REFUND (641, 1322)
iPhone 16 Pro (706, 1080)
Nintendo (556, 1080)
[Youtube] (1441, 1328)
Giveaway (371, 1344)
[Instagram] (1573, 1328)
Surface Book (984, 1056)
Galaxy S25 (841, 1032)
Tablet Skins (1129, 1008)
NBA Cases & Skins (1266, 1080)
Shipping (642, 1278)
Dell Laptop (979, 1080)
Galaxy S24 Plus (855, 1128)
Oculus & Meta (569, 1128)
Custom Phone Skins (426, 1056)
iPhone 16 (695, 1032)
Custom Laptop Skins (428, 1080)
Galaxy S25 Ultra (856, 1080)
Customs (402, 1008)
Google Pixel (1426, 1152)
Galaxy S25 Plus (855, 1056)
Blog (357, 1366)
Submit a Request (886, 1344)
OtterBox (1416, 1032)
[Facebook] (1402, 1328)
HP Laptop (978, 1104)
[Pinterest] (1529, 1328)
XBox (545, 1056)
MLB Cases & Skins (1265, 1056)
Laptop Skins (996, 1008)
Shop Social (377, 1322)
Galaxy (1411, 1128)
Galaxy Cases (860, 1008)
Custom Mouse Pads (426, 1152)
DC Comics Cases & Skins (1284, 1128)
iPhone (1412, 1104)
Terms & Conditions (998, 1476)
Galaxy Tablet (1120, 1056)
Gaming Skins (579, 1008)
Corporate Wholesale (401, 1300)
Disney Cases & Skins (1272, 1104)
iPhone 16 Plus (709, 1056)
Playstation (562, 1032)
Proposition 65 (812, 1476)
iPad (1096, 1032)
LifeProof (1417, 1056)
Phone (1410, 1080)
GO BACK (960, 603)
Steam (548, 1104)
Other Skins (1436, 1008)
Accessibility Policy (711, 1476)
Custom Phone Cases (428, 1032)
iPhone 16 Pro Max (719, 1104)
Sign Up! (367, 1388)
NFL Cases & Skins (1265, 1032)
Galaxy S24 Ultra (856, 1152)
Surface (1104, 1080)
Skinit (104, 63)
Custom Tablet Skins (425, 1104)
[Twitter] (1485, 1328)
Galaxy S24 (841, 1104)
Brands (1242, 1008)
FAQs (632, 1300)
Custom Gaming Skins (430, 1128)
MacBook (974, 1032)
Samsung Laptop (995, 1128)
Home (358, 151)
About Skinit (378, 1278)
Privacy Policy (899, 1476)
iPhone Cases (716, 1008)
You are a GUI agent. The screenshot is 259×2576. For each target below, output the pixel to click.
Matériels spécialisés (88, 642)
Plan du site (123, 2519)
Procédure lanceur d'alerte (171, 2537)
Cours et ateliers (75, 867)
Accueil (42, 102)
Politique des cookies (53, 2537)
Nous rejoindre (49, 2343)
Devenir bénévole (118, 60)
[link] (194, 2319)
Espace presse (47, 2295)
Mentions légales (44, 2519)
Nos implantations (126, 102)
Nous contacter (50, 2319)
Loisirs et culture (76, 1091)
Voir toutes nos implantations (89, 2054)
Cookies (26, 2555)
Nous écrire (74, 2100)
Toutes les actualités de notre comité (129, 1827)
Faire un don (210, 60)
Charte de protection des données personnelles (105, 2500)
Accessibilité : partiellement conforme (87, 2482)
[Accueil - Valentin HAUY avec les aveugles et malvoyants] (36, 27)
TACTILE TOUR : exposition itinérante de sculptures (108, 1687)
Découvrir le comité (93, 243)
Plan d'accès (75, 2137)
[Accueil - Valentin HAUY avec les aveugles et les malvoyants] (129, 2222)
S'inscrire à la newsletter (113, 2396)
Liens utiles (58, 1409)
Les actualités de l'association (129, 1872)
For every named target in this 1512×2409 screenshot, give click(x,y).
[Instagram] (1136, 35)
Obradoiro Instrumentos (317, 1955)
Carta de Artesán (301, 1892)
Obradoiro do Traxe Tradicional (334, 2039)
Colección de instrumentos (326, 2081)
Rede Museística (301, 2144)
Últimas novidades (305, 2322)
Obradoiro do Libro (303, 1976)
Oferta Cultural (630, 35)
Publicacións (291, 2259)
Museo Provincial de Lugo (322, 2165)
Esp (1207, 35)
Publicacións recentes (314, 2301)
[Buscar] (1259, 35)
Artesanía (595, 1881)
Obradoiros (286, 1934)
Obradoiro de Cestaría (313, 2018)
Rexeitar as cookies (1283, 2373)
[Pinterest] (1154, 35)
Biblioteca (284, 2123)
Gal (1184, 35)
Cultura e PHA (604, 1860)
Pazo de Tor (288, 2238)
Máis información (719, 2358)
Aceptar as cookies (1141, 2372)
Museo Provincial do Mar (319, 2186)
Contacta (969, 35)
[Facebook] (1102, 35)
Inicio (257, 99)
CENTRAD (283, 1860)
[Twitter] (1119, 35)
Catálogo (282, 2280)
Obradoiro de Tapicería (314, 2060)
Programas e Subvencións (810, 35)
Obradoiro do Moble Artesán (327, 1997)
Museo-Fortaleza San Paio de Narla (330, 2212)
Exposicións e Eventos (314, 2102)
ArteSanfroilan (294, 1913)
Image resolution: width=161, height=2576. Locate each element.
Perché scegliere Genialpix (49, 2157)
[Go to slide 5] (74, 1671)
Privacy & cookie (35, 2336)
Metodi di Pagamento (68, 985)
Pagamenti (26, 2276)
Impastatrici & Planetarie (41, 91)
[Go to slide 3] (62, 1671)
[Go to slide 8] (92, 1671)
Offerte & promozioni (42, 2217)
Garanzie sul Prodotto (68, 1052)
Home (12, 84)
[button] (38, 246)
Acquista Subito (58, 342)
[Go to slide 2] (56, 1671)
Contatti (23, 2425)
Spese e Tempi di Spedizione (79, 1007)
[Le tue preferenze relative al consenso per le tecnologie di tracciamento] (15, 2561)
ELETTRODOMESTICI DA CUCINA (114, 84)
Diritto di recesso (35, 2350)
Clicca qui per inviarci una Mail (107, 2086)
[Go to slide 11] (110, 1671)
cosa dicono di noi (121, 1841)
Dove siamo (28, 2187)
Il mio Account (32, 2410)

*Task description*. Looking at the entries above, can you reproduce exactly the lines from the one that holds "Gaming Skins (579, 1008)" through the one that holds "Brands (1242, 1008)", and only those?

*Answer to the exercise*.
Gaming Skins (579, 1008)
Corporate Wholesale (401, 1300)
Disney Cases & Skins (1272, 1104)
iPhone 16 Plus (709, 1056)
Playstation (562, 1032)
Proposition 65 (812, 1476)
iPad (1096, 1032)
LifeProof (1417, 1056)
Phone (1410, 1080)
GO BACK (960, 603)
Steam (548, 1104)
Other Skins (1436, 1008)
Accessibility Policy (711, 1476)
Custom Phone Cases (428, 1032)
iPhone 16 Pro Max (719, 1104)
Sign Up! (367, 1388)
NFL Cases & Skins (1265, 1032)
Galaxy S24 Ultra (856, 1152)
Surface (1104, 1080)
Skinit (104, 63)
Custom Tablet Skins (425, 1104)
[Twitter] (1485, 1328)
Galaxy S24 (841, 1104)
Brands (1242, 1008)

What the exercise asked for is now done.